İnsanlar art niyetli olunca yasayı da durdururlar, uygulamayı da.
Geçmiş CTP BG-DP UG hükümetinin işbaşına geldikten sonra “üzerinde çalışma yapıyoruz” diyerek halen yürürlükte olan “Vatandaşlık Yasası”nı askıya almaları ve uygulamasını durdurmaları mevcut kurallara ve anayasamıza aykırı bir davranıştır. Hiçbir hükümetin yürürlükte olan bir yasayı durdurma yetkisi yoktur ve böylesi bir davranış alenen suç işlemektir. Geçmiş hükümet de bu suçu işlemiştir.
Günümüzde, vatandaş olmanın tüm kriterlerine uyan ve vatandaş olmak için senelerce önce başvurusunu yaparak halen daha vatandaşlık bekleyen binlerce insan bulunmaktadır. Sudan bir gerekçe ile bu kişilerin yasal haklarını askıya almaya ve bekletmeye hiçbir hükümetin yetkisi yoktur. Yenisini yapıyorum diyerek mevcut yasayı durdurma yetkisi de yoktur hükümetlerin.
Vatandaş olmanın tüm kriterlerine uymuş ve vatandaş olmak için senelerce önce başvurusunu yapmış olan kişileri, kendilerini haksız yere beklettikleri ve vatandaş olma haklarından mahrum ettikleri için Ağustos 2013- Temmuz 2015 yılları arasında görevde bulunmuş olan CTP BG-DP UG hükümetini yürürlükte olan Yabancılar ve Muhaceret Yasasını mevcut yasalara ve anayasaya aykırı olarak durdurdukları ve işlemez hale getirdikleri için dava etmelerini ve tazminat talebinde bulunmalarını öneriyorum.
Bu ülkede ırkçılık yapmaya, ırk ayırımında bulunmaya ve vatandaş olmak hakkını elde etmiş kişileri “Yeni yasa hazırlığı yapıyoruz” gibi saçma sapan ve kurallara aykırı bir gerekçe ile bundan mahrum etmeye hiç kimsenin ve hiçbir hükümetin hakkı yoktur.

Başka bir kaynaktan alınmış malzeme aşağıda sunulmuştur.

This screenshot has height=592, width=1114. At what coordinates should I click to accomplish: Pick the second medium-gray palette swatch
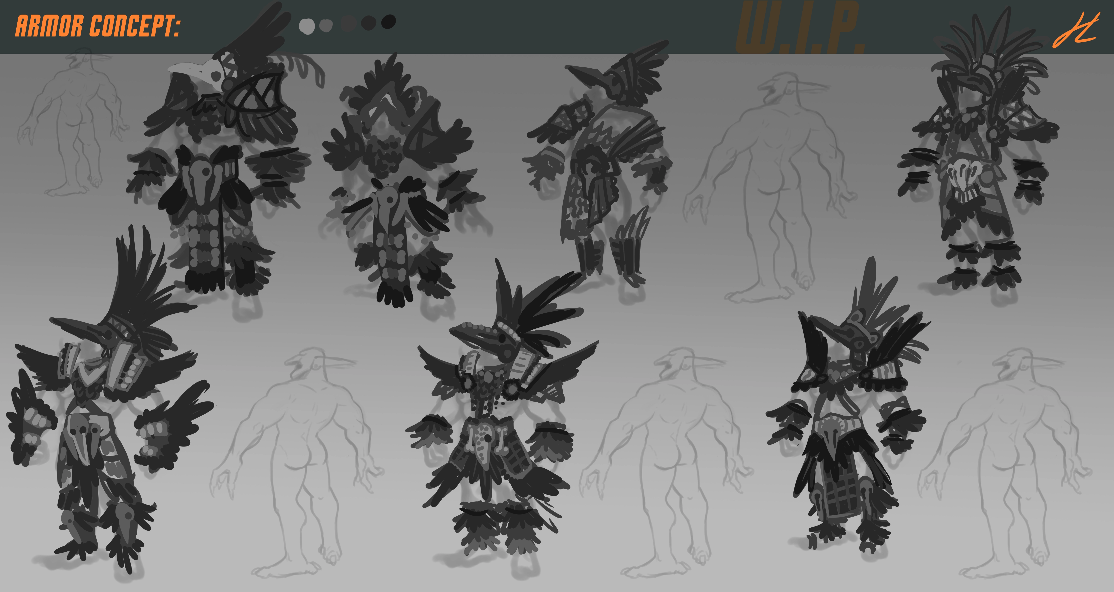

KKTC Meclisi’nde programı okunmuş ve güvenoyu aldığı vakit icraata başlayacak olan CTP-UBP koalisyonunun Ömer Kalyoncu Başbakanlığındaki hükümetinin ilk işi yürürlükte olan mevcut yasalarımıza aykırı olarak bir evvelki hükümet tarafından uygulaması durdurulmuş “Yabancılar ve Muhaceret Yasasını” derhal uygulamaya koyması ve son 2 yıldır değerlendirme bekleyen vatandaşlık başvurularını ivedilikle sonuçlandırması gerekmektedir. Vatandaş olmayı haketmiş kişileri vatandaş yapmaktan niye korkuluyor pek de anlamış değilim. Vatandaş kendisine hizmet verecek esnaf, zanaatkar beklerken, turizm sektöründe hizmet verecek eleman bulunamazken, ekonominin canlanması için nüfusa gereksinim varken ve de askerlik süresini kısaltmak için gençlere ihtiyaç duyulurken 2 yıl gibi çok uzun bir süre vatandaşlıkların askıya alınmasını anlamak mümkün değil. Ülkemizde halen yaşamlarını sürdüren ve burasını vatan addetmiş kişileri de hayatlarından bezdirmek için niçin bu denli zorluklar çıkarılmakta, bunu da anlamakta zorluk çekiyorum.
21. yüzyılın ilk çeyreğinde, KKTC gibi üniversite eğitimi almış kişilerin nüfusa oranının dünya ortalamasının üstünde olduğu bir ülkede böylesi ırkçı, kafatasçı ve gerici bir düşünce ve uygulamanın yürürlükte olması anlaşılır bir şey değil. İnsan hakları konusunda mangalda kül bırakmayanlar, onlarca insanın öldüğü terör eylemini bile alkışlamak için yüzlerine liberal maskesi takan kişiler, vatandaşlık konusuna gelince dünyanın en ırkçı ve ırk ayırımı yapan kişiler oluyorlar. KKTC’de doğan çocukların doğum kâğıtları üzerine ırkçı, ayırımcı ve faşist bir uygulama olarak tanımlanacak şekilde yaklaşık 10 cm genişliğinde kırmızı renkte koskoca bir mühürle “KKTC Vatandaşı değildir” kaşesinin vurulması, KKTC için “yüz karası” bir uygulamadır.
Böylesi çirkin bir uygulamayı düşünen, yaratan ve uygulamaya koyan hastalıklı beyinleri kınıyorum. Bu kişiler hayatları boyunca bu utancı alınlarında taşıyacaklardır. Hep birlikte göreceğiz ki, ileriki yıllarda bu çirkin davranış, bu insanlık dışı ve insan haklarına aykırı uygulama, KKTC’deki okullarda okutulacak olan tarih kitaplarına, KKTC halkı olarak utanç duyacağımız kınanılması gereken bir uygulama olarak geçecektir.
Kalyoncu Başbakanlığındaki CTP-UBP hükümeti bu utanç verici uygulamaya derhal son vermeli ve vatandaşlık hakkını kazanmış kişilerin başvurularını, hiç gecikmeden ve bekletmeden uygulamaya koymalıdır.